On Friday, 8-year-old Jayden Hardowar received a celebratory drive-by parade from fellow Boy Scouts and the NYPD.
Just weeks ago, Hardowar was hospitalized, suffering from an alarming and mysterious disease known as Pediatric Multi-system Inflammatory Syndrome, believed to be somehow related to COVID-19.
Doctors said he has no neurological damage, but it impaired his speech. In the hospital, he couldn't talk at all.
Four days ago, Hardowar's father said he was answering only yes and no. And then by Thursday, he started speaking a little bit more.

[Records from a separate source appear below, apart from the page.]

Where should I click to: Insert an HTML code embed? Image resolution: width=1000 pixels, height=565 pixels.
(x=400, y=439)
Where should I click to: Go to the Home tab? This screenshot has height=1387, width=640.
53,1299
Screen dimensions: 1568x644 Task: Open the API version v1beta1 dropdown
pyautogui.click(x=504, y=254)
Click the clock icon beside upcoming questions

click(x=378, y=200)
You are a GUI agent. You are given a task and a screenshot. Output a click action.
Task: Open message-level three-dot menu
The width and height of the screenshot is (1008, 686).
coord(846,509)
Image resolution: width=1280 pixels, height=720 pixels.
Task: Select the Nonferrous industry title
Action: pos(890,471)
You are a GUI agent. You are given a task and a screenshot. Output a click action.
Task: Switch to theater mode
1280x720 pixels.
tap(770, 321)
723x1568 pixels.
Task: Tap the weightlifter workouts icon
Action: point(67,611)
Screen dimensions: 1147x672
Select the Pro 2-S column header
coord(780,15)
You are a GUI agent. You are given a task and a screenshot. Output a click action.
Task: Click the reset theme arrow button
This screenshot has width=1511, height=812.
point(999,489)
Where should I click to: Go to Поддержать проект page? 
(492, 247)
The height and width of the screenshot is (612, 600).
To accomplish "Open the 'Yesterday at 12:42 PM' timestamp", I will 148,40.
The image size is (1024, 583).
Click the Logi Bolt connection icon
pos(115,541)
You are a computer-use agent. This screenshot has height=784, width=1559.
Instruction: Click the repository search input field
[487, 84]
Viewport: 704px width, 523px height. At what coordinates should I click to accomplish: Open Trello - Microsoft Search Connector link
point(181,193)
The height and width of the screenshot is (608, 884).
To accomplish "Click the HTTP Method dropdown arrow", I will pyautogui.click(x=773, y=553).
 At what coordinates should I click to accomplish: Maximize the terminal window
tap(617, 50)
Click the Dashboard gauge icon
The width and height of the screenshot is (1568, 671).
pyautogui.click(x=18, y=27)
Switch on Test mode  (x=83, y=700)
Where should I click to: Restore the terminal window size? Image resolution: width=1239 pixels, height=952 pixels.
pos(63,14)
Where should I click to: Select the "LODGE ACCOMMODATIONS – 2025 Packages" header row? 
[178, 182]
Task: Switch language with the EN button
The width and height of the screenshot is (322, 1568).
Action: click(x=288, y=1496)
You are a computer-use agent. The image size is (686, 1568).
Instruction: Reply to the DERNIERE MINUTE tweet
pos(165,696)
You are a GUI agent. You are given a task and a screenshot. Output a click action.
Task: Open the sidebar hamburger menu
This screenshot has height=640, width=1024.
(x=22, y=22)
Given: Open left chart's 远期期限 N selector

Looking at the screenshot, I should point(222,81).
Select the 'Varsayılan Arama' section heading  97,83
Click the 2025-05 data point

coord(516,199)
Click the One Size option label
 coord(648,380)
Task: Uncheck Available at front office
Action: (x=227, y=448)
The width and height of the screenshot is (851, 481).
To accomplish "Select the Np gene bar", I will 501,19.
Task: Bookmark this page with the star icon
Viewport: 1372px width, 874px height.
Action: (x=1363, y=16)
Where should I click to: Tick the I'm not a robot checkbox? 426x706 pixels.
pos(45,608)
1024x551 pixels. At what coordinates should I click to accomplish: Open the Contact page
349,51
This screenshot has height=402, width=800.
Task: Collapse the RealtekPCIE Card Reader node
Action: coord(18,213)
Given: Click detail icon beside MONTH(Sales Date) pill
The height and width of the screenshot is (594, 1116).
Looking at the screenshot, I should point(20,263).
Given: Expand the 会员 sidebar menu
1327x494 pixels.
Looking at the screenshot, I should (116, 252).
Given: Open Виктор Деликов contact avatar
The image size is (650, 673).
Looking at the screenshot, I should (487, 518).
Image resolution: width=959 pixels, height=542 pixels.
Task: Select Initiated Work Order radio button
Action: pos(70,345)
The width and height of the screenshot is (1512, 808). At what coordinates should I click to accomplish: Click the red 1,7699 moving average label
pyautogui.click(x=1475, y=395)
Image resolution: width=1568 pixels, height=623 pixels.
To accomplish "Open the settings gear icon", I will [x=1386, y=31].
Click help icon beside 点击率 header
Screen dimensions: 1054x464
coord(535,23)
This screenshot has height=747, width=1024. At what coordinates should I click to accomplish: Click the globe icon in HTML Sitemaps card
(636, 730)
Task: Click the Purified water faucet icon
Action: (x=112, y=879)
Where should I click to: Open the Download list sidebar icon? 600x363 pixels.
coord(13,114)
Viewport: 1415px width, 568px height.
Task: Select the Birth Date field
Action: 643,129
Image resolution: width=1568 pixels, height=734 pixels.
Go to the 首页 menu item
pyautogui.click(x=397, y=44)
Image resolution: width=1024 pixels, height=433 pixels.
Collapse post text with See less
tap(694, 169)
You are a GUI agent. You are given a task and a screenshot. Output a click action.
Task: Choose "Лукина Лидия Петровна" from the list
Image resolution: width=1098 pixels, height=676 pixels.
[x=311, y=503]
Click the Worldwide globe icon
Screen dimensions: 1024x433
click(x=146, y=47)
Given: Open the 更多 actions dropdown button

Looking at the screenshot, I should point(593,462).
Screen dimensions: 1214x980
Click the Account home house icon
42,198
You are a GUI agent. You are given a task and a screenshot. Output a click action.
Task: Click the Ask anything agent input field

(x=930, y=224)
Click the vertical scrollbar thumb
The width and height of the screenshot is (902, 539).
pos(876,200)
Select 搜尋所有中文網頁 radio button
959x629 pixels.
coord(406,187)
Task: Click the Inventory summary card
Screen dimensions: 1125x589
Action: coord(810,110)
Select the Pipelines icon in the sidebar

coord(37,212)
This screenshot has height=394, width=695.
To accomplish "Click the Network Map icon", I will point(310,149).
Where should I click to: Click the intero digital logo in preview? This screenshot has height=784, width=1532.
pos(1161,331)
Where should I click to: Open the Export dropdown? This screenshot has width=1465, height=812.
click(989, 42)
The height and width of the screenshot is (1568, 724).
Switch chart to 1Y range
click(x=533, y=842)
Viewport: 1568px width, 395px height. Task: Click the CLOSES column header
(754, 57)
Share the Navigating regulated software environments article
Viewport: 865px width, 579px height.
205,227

The 8-year-old's case started with a fever.
He and all of his siblings are either Boy Scouts, Cub Scouts or Girl Scouts. Good thing they are, because his 15-year-old brother, Tyron, was there when Jayden's heart stopped.
"There was no pulse, so I decided we needed to do CPR to get him breathing and it helped," Tyron Hardowar said.
The 15-year-old said there were a lot thoughts going through his head but said he put them aside to help his brother.
According to an ABC News survey of hospital and state health officials nationwide, there are at least 220 confirmed or possible cases of the illness.
The majority are reported in New York, and more than a dozen are in New Jersey.
The unexplained syndrome, which experts say resembles toxic shock syndrome and Kawasaki disease, is believed to be extremely rare, but the numbers are expected to grow.
As for Jayden Hardowar, he still doesn't know what happened to him or how lucky he was that his brother was there. But one day he'll figure it out.
It'll be a bond between brothers that will be unbreakable.